As the dust slowly settles on the rescue of the Western banking system from the edge of oblivion the inevitable recriminations begin. First in line are the shareholders in banks that have been bailed out by the government. This is a potential shareholder dispute on a massive scale.
These shareholders, whose holdings have been heavily diluted or even made valueless by the whole or partial nationalisation of banks such as Royal Bank of Scotland, HBOS and Bradford & Bingley, are looking round for somebody to blame.
Many of these shareholders invested in response to very recent rights issues that were in themselves designed to recapitalise the banks. RBS raised around £12bn from a rights issue in April of this year, HBOS around £4bn in the same month and Bradford & Bingley £400m in June.

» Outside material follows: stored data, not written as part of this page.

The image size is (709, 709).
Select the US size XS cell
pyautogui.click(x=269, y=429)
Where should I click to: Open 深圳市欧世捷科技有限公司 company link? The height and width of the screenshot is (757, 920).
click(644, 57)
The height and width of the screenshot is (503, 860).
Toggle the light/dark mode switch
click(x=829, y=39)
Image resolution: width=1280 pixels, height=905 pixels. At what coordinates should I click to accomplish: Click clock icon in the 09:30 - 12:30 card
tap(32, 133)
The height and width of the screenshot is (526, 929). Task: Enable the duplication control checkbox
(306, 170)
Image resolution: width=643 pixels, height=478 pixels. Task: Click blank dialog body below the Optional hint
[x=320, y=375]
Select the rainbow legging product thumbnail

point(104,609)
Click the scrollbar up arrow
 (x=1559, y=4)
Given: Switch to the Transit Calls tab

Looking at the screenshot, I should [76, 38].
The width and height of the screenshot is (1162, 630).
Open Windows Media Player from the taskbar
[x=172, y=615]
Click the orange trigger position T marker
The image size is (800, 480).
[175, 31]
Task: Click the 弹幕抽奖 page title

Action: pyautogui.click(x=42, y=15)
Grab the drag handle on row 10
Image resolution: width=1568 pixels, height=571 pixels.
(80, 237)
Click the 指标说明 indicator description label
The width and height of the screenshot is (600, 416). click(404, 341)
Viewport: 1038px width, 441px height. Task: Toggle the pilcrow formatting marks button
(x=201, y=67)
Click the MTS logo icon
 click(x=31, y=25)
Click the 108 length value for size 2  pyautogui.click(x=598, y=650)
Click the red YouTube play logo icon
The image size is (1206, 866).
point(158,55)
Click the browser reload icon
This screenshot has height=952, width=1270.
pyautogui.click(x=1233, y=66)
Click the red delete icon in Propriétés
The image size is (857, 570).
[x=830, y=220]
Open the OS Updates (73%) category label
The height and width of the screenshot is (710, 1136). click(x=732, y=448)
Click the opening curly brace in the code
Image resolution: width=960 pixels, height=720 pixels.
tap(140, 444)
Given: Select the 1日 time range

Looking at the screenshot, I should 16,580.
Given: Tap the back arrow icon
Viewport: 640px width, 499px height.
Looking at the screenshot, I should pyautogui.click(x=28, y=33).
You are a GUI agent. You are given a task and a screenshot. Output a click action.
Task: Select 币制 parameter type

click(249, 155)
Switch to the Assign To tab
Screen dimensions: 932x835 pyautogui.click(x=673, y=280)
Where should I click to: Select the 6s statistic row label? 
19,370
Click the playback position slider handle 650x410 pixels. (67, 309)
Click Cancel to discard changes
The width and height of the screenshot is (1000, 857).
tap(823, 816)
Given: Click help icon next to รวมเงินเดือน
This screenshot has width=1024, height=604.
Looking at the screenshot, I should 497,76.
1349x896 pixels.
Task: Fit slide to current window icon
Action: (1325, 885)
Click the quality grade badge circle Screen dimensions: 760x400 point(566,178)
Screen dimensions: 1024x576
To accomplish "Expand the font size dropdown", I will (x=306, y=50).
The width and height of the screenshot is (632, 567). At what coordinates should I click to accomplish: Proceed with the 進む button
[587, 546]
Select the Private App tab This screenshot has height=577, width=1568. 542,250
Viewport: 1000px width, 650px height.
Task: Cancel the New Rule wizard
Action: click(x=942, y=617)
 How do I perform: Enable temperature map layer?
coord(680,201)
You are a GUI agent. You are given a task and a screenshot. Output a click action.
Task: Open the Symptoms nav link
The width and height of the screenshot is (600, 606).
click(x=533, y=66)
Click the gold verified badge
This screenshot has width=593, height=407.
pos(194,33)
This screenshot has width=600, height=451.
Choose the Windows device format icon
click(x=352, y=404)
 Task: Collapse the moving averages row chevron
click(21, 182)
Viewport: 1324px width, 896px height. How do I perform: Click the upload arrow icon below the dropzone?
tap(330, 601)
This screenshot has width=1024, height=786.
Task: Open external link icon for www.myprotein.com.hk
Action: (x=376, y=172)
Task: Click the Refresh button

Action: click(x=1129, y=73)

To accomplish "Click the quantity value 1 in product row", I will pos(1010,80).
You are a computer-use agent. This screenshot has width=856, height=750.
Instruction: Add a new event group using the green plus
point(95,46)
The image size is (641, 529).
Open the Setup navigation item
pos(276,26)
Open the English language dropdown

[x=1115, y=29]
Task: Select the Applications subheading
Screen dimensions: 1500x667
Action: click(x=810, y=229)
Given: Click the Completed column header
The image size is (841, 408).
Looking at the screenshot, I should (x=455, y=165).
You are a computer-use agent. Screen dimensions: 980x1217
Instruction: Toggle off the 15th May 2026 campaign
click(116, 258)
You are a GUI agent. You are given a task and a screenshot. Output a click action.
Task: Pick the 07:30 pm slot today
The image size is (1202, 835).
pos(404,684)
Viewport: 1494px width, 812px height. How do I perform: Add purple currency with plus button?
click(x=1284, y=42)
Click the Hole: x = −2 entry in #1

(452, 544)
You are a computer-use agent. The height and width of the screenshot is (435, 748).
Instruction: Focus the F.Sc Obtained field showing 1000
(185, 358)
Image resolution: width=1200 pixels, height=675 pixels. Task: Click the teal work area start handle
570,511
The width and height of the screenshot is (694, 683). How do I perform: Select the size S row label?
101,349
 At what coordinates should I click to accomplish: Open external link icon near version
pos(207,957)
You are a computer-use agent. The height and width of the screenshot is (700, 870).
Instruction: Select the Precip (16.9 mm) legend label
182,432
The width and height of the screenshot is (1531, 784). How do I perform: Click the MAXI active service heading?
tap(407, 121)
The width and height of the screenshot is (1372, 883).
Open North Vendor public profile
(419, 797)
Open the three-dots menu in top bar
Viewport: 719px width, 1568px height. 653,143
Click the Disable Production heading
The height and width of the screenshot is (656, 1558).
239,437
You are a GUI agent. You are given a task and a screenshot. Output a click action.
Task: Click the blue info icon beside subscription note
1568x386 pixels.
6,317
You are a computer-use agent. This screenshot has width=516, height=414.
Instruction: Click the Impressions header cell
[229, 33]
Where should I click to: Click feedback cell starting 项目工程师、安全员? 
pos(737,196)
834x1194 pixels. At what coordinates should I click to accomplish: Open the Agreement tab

The shareholders are now looking carefully at the prospectuses that accompanied these rights issues. Lawyers will scan every word of these documents to see whether they presented an accurate picture to prospective investors. In particular they will look at any statements given or assurances provided with regard to the underlying capital position of the bank. What the banks knew and when is going to be a key question.
If it can be shown that the prospectuses were inaccurate and that those statements that were inaccurate were material in causing the investment in the rights issue then the shareholder has the basic grounds for legal action. The most likely defendant is the bank itself but they may join their professional advisers into any action if they feel that it is the adviser at fault in preparing the prospectus.
As the numbers quoted above indicate there is plenty of money involved and the scale of potential losses will inevitably encourage speculative litigation. A 10% chance of recovering a £100m is worth £1m of speculative legal fees on the part of an aggrieved shareholder.
The biggest problem for any disgruntled shareholder contemplating a claim is trying to avoid the pitfalls of hindsight. It is necessary to forget what we now know and look instead at the position existing when the prospectuses were issued. Who would have thought in Spring or early Summer of this year that we would witness the near collapse of our banking system? In light of this, can it really be said that the banks’ assessment of their own capital stability was clearly wrong.
Of course, there is always the possibility of a smoking gun - that the banks knew far more about the problems than they revealed at the time - but that is another story.